On July 14, Rep. Frank Wolf (R-10) wrote a letter to Secretary of State Condoleezza Rice requesting that the State Department investigate the content of controversial textbooks at the Islamic Saudi Academy, a school some claim teaches hate and intolerance. He asked the secretary to "convene a meeting of relevant State Department and [U.S. Commission on International Religious Freedom] representatives… to conclusively determine, prior to the start of the 2008 school year, what precisely is being taught at ISA and what steps, if any, need to be taken."
"We've got to get to the bottom of it, one way or another," said Dan Scandling, a Wolf spokesman. "Either clear the school, and let's move on, or if there are problems, let's get these books out of there."
On July 15, an investigation conducted and released by the Washington Post found that as of 2006, the school was using textbooks "that compared Jews and Christians to apes and pigs." However, the same investigation concluded that the school removed most, but not all, of the offensive material in time for the 2007-2008 school year.

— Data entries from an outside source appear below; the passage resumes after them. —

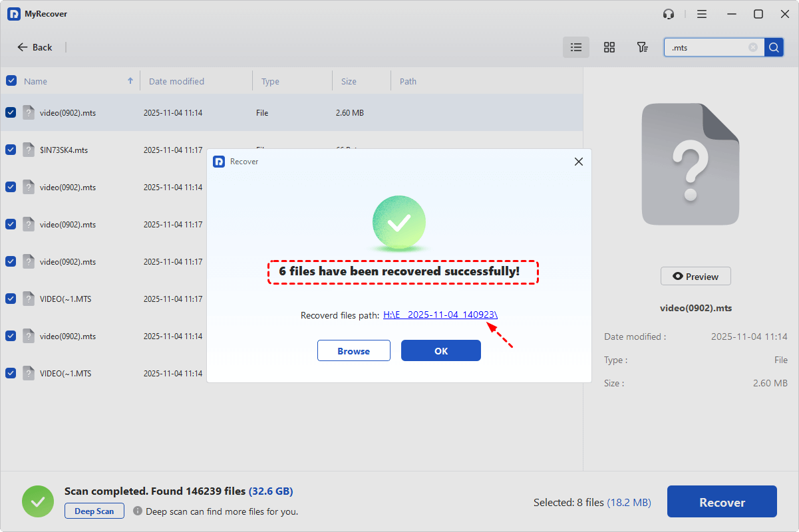Switch to list view
The height and width of the screenshot is (532, 799).
tap(576, 47)
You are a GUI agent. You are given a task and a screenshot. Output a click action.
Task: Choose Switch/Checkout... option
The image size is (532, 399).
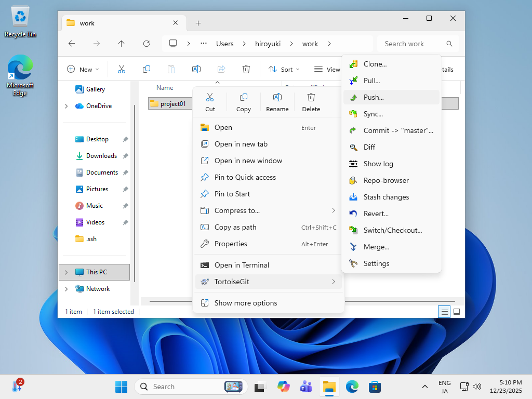pos(392,230)
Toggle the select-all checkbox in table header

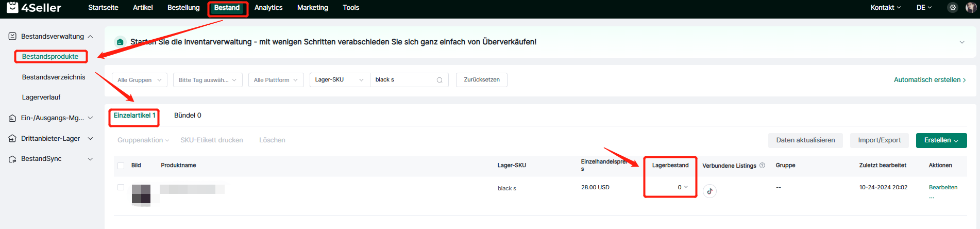pyautogui.click(x=121, y=166)
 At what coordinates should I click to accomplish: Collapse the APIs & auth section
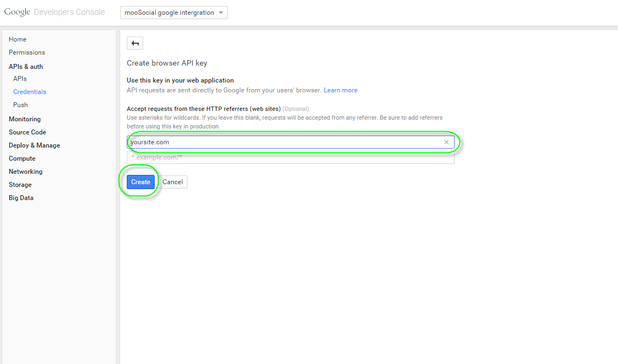click(26, 67)
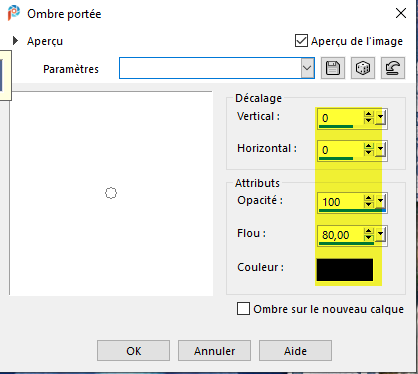Toggle the Aperçu de l'image checkbox

[x=301, y=41]
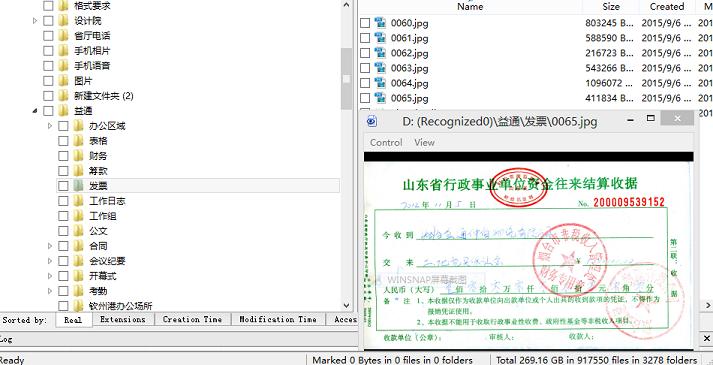This screenshot has height=365, width=713.
Task: Click the 手机相片 folder icon
Action: tap(63, 50)
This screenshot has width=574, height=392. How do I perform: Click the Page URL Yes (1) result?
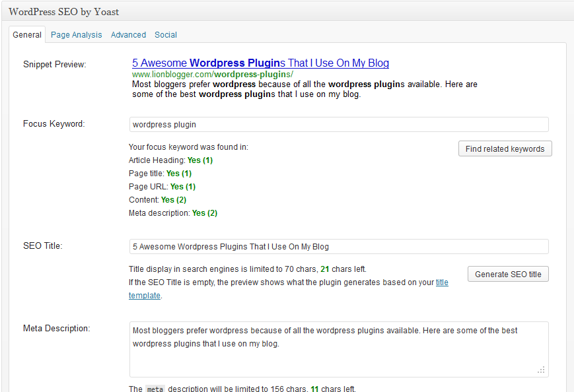182,187
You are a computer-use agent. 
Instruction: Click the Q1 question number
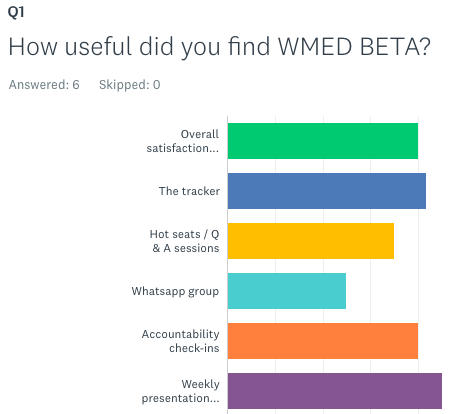[16, 12]
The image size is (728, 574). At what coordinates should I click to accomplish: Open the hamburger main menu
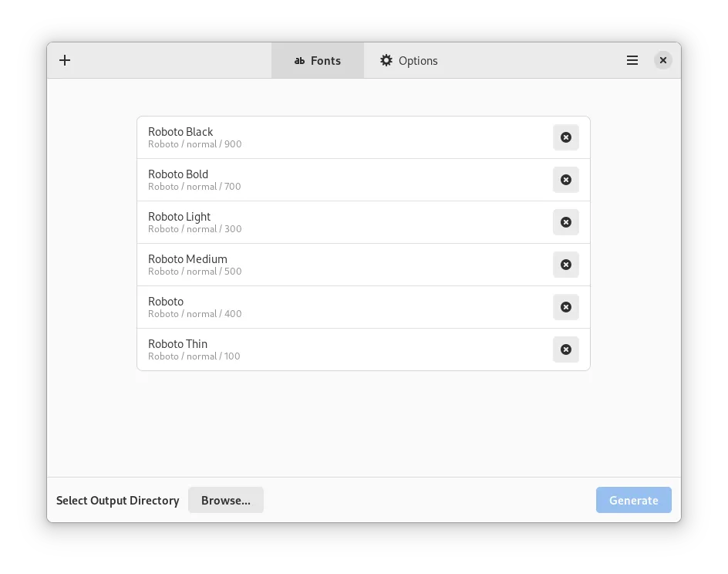click(632, 60)
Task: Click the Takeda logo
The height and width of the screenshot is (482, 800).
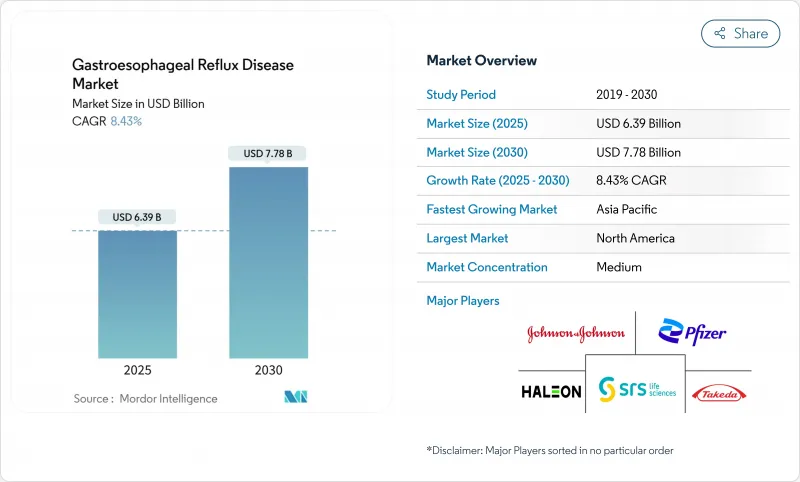Action: [719, 392]
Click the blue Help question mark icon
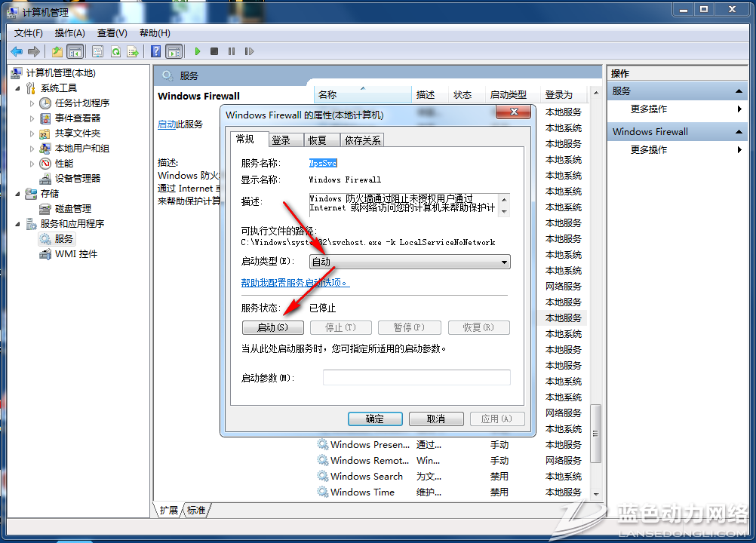Image resolution: width=756 pixels, height=543 pixels. click(155, 51)
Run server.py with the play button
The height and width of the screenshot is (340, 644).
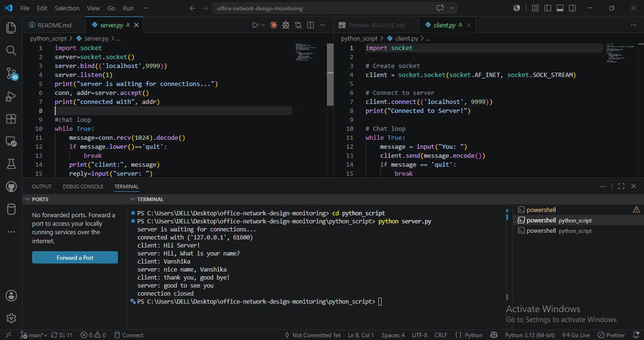[255, 25]
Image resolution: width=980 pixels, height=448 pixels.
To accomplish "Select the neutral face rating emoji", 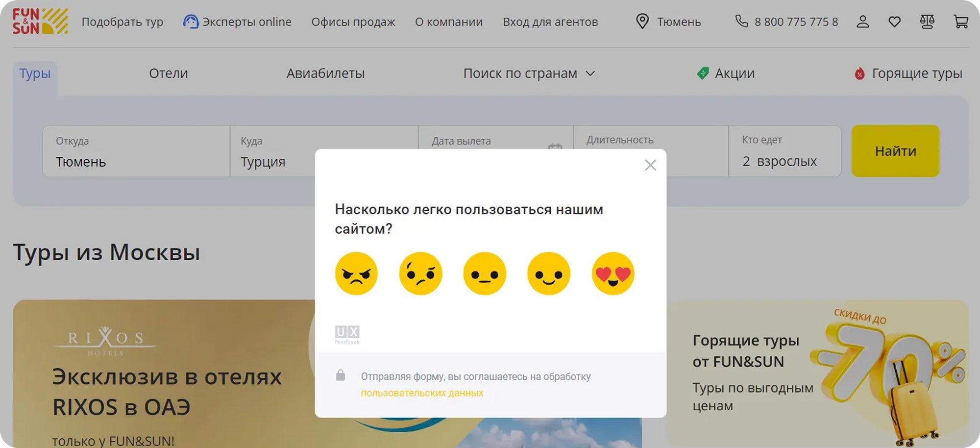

Scandling said the report did not fully address Rep. Wolf's concerns. "We've got to get the problems solved," he said.
Also on July 14, AdvancED, the parent organization of the school's accreditation association, announced that "recently reported events concerning the Islamic Saudi Academy suggest a violation of accreditation standards." In response, the organization demanded more information on the curriculum taught in the school as well as a "detailed response" to assorted charges of teaching intolerance. AdvancED officials said they are according the academy due process while they attempt to determine "if a Special Review Team will be sent to the school and/or if there is enough information to warrant a change in the school."
As of press time, academy officials were unreachable for comment.